--- Data for the task Enclosed Below ---
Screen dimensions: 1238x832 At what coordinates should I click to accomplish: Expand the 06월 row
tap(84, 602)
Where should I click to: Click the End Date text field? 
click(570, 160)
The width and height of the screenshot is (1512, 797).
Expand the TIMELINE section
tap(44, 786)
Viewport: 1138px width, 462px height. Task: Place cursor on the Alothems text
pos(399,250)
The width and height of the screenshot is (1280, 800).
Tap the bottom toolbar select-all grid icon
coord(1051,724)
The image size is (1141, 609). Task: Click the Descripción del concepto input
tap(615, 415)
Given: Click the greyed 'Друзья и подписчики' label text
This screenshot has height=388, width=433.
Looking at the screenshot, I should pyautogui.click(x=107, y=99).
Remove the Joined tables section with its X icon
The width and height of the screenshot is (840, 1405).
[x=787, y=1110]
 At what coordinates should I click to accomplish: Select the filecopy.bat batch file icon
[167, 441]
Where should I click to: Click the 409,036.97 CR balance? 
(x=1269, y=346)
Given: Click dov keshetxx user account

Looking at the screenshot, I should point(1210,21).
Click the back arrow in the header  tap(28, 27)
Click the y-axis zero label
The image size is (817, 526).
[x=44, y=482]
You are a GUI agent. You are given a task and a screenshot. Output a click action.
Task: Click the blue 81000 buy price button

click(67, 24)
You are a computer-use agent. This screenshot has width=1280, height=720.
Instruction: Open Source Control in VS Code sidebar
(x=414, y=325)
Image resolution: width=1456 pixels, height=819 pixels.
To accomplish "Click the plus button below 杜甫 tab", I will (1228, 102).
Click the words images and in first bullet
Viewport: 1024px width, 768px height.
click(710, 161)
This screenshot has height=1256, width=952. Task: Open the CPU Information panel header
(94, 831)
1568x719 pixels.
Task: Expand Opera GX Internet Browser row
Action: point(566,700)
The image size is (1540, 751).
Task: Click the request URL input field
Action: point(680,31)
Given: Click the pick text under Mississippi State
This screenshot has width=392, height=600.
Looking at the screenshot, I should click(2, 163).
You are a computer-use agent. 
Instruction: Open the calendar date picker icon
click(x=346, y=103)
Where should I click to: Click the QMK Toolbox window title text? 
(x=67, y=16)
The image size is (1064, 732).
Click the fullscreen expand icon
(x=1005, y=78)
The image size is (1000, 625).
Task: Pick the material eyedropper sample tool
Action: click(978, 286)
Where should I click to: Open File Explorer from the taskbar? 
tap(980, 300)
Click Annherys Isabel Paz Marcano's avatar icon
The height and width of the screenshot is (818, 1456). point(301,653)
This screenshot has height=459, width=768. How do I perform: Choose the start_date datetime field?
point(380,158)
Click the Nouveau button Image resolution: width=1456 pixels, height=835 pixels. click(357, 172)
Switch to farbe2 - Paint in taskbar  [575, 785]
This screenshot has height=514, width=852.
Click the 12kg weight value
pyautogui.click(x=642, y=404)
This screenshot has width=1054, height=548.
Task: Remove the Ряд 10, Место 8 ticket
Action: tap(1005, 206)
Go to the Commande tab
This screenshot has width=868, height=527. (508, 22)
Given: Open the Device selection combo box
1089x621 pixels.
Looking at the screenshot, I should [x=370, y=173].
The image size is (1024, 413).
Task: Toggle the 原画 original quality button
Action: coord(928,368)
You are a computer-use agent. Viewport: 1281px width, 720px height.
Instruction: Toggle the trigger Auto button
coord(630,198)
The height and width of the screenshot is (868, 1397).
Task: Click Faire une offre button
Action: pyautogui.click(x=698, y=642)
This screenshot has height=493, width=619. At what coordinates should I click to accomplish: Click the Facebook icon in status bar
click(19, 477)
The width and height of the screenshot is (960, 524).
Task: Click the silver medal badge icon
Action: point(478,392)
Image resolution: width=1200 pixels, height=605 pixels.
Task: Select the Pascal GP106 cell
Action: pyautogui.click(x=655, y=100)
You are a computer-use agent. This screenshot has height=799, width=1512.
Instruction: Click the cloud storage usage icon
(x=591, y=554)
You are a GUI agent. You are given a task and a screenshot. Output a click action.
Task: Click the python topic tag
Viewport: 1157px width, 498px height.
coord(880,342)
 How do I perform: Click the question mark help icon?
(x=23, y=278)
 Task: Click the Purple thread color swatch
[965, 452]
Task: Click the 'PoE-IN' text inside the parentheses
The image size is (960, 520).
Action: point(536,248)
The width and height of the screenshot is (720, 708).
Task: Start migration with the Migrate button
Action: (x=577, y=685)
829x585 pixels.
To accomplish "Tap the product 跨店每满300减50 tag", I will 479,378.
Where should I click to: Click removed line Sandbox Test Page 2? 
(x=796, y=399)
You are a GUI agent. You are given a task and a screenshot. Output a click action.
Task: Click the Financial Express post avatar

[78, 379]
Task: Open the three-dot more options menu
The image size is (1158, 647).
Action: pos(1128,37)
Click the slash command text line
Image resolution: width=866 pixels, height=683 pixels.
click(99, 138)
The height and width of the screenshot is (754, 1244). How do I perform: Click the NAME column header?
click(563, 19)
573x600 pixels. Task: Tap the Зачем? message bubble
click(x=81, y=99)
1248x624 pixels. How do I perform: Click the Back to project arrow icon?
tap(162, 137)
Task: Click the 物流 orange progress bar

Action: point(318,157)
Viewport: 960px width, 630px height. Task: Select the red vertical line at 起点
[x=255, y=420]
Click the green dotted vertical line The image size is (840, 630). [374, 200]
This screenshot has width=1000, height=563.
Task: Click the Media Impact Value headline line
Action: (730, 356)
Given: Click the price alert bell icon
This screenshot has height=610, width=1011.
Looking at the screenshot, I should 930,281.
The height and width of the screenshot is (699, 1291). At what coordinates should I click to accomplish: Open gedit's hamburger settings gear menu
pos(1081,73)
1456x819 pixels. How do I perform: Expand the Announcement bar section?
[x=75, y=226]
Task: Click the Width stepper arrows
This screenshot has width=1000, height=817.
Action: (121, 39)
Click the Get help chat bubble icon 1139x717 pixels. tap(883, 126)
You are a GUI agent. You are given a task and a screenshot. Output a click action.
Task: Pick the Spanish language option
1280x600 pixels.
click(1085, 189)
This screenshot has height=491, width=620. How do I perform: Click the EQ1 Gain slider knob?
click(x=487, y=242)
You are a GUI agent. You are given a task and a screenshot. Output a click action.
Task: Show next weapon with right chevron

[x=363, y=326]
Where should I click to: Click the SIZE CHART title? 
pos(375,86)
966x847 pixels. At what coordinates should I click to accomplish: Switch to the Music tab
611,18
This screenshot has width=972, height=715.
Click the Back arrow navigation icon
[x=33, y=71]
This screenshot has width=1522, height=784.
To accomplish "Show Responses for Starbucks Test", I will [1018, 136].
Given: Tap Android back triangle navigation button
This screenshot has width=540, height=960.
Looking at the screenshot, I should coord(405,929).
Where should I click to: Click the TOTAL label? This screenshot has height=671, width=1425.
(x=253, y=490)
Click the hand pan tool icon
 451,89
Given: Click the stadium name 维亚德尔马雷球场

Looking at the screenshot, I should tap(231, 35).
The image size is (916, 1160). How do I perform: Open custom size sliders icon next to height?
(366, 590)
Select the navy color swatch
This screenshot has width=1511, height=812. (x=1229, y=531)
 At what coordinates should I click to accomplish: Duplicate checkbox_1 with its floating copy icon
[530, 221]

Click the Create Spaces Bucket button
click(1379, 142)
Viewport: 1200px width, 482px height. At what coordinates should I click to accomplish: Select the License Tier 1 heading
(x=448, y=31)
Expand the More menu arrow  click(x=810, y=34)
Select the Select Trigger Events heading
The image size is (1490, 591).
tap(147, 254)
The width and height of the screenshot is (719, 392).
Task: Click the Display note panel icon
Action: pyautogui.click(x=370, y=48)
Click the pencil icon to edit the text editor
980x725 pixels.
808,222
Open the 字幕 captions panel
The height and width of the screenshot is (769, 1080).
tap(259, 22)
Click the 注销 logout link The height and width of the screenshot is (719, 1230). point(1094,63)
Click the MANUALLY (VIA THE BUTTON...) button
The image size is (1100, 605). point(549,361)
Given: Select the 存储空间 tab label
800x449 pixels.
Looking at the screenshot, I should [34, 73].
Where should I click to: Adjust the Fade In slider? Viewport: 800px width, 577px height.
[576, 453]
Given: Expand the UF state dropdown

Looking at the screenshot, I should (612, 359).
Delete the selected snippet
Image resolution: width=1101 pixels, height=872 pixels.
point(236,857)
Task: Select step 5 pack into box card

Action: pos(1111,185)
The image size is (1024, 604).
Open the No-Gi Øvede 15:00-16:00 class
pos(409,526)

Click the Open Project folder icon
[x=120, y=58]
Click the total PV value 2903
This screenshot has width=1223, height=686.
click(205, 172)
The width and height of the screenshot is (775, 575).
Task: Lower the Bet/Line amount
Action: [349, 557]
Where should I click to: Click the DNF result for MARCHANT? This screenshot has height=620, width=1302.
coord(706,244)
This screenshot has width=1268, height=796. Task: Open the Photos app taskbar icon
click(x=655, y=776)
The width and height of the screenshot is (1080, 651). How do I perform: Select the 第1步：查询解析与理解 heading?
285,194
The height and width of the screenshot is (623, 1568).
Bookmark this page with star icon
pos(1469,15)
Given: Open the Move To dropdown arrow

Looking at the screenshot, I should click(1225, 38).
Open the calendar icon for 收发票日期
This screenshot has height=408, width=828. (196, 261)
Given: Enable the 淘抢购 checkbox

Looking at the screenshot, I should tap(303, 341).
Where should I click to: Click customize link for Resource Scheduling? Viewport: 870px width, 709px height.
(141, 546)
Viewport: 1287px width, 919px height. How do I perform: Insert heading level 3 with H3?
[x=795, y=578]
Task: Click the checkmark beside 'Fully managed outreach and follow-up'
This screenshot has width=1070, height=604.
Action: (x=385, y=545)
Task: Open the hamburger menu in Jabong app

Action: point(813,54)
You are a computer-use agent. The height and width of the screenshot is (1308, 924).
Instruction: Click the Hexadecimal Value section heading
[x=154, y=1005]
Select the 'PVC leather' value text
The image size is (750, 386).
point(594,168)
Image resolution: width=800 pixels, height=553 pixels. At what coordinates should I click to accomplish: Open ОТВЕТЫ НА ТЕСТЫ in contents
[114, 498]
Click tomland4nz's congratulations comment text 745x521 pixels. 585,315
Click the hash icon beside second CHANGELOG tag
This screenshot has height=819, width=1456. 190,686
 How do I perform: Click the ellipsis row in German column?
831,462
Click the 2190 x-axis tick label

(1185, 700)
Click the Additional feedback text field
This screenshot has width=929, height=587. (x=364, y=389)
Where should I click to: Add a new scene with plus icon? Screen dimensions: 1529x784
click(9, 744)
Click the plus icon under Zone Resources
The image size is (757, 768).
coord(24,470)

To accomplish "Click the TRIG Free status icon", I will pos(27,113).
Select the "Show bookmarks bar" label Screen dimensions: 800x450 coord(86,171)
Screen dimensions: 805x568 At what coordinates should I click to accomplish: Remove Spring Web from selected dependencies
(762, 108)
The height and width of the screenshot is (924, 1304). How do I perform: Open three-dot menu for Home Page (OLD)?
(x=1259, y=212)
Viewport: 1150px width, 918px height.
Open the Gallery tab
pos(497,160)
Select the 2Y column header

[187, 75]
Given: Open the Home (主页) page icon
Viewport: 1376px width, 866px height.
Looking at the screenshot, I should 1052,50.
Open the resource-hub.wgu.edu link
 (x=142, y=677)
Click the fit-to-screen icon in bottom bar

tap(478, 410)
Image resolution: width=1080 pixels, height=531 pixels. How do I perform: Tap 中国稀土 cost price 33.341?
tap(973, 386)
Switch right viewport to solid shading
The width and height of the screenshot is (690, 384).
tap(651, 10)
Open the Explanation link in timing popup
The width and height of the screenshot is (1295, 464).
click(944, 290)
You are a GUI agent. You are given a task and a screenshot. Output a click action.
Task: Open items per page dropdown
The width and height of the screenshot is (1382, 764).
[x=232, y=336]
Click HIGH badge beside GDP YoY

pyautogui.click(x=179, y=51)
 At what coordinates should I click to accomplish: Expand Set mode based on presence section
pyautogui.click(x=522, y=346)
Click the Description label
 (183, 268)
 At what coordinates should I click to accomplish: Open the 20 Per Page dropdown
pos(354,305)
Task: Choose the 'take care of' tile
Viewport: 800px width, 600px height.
--- End of Enclosed Data for the task ---
## [Exercise goal]
Copy every line of the listing where the word "computer" appears.

## [Exercise response]
You are a computer-use agent. This screenshot has width=1280, height=720.
You are a computer-use agent. 
You are a computer-use agent. Viewport: 1281px width, 720px height.
You are a computer-use agent. This screenshot has height=799, width=1512.
You are a computer-use agent. The height and width of the screenshot is (1308, 924).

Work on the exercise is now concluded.